Converted to barrels of oil equivalence, that's around 100 million barrels. The problem? That's literally one day's worth of petroleum consumption: https://en.wikipedia.org/wiki/List_of_countries_by_oil_consumption

So you are about 0.3% of the way of solving the problem with that idea. Even if we could radically reduce petroleum use in the way you are imagining, that's still going to be a negligible impact. And the world's GDP is still growing. There's still multiple billions of people that will want to live like the first world. So demand for energy will skyrocket in the coming decades, not decrease. The problem will only get exponentially larger and harder to solve.
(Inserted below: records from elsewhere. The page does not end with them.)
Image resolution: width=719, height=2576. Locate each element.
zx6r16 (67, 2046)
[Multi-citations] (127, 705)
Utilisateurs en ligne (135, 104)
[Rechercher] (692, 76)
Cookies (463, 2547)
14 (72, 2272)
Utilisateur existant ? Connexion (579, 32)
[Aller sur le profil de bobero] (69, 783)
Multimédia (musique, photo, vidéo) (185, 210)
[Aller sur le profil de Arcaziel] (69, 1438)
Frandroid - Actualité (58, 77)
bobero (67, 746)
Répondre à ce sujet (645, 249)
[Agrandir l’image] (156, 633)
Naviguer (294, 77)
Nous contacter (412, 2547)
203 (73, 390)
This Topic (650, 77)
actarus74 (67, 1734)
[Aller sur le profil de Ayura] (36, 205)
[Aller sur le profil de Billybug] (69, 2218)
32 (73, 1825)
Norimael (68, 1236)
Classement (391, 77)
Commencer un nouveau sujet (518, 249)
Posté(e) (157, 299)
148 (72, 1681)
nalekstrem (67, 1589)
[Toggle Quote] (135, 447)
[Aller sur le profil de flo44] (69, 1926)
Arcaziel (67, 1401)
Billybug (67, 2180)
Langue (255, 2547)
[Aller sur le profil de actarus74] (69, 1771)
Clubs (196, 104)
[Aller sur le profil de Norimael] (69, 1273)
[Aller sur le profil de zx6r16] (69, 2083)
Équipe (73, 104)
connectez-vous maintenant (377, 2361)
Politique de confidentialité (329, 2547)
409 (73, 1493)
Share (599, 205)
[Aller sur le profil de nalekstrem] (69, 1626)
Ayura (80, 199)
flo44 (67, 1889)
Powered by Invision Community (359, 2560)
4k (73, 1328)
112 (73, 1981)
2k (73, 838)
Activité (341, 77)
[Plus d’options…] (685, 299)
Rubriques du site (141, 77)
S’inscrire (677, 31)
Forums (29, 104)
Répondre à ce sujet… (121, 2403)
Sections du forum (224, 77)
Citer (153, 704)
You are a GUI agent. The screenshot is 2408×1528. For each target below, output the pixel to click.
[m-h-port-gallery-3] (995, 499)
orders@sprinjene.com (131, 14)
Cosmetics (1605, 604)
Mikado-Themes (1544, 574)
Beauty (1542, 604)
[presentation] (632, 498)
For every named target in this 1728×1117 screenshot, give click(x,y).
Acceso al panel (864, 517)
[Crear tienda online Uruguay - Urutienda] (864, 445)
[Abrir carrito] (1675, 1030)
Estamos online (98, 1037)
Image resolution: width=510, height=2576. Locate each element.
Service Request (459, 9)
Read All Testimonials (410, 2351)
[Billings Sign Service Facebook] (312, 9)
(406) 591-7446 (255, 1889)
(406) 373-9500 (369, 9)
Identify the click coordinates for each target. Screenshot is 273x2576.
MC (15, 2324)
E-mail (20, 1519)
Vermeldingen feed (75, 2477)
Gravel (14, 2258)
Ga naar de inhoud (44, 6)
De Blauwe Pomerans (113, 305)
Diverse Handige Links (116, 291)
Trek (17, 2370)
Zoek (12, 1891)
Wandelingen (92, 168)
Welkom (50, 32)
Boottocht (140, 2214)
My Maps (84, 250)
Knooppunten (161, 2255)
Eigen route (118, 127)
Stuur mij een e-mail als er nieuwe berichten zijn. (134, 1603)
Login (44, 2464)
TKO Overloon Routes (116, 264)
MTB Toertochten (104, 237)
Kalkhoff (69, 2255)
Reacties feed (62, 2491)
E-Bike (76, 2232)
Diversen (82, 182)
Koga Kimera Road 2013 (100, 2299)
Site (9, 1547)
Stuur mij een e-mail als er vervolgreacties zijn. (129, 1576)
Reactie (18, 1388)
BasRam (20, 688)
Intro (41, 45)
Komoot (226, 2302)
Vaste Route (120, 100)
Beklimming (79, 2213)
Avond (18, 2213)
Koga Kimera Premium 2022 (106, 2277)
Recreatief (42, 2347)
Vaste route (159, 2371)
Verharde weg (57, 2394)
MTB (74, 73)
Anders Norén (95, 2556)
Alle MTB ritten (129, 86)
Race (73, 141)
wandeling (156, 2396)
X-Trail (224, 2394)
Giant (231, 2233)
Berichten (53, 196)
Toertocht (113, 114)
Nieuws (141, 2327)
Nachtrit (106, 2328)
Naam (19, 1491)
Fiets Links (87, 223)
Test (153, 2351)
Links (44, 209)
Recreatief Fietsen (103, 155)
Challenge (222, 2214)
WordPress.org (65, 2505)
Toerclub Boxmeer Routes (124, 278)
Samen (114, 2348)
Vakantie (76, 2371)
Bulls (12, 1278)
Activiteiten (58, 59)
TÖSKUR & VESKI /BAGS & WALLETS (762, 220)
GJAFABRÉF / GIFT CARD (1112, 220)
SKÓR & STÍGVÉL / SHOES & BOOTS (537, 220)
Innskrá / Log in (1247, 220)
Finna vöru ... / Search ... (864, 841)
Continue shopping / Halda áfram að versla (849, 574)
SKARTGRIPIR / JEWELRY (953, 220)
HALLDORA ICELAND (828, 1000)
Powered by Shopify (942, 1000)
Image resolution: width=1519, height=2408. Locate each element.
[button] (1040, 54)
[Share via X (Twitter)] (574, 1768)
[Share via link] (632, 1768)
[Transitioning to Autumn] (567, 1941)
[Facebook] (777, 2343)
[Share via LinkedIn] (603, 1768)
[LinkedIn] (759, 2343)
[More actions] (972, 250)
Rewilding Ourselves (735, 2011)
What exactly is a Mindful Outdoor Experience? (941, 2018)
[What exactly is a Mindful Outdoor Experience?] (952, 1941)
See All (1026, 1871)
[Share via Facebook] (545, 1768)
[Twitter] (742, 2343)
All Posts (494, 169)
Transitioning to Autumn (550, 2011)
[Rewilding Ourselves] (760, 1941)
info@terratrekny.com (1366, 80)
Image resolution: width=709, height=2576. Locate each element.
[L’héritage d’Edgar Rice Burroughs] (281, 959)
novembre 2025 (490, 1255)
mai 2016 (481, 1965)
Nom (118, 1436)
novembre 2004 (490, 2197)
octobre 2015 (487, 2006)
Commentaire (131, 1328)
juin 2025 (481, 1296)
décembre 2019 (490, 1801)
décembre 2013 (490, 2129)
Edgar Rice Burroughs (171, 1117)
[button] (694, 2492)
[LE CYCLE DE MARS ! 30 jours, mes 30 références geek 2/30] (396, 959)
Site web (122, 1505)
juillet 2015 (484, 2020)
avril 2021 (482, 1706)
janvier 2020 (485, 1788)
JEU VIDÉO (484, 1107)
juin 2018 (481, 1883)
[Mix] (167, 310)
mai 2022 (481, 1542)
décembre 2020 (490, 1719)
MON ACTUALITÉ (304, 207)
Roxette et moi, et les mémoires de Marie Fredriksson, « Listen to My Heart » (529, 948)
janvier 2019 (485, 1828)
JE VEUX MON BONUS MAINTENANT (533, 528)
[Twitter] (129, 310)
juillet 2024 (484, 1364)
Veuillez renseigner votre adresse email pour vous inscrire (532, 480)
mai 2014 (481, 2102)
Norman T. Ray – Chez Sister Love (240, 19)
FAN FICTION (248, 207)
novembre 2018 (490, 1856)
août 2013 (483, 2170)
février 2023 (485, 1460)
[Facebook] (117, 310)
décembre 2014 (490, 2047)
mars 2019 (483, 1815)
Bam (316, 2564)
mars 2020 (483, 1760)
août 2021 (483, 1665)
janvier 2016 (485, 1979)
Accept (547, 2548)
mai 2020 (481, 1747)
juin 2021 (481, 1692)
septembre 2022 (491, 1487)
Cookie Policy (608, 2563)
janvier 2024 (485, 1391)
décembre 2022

Ultimately, this is eco-Ludditism, and is more about wishing away the problem than actually solving it. Worse, you enabling the worse stereotypes about environmentalists. Namely that they are crazy wackos who aren't willing to engage with reality. Any solution must take seriously the idea that there >8 billion people on Earth now, and they all want to live in convenience.

[-] humanspiral@lemmy.ca 1 points 2 days ago

We are not going to switch to sail ships again. I don’t think you grasp just how big modern shipping actually is, and how impossible such an idea really is.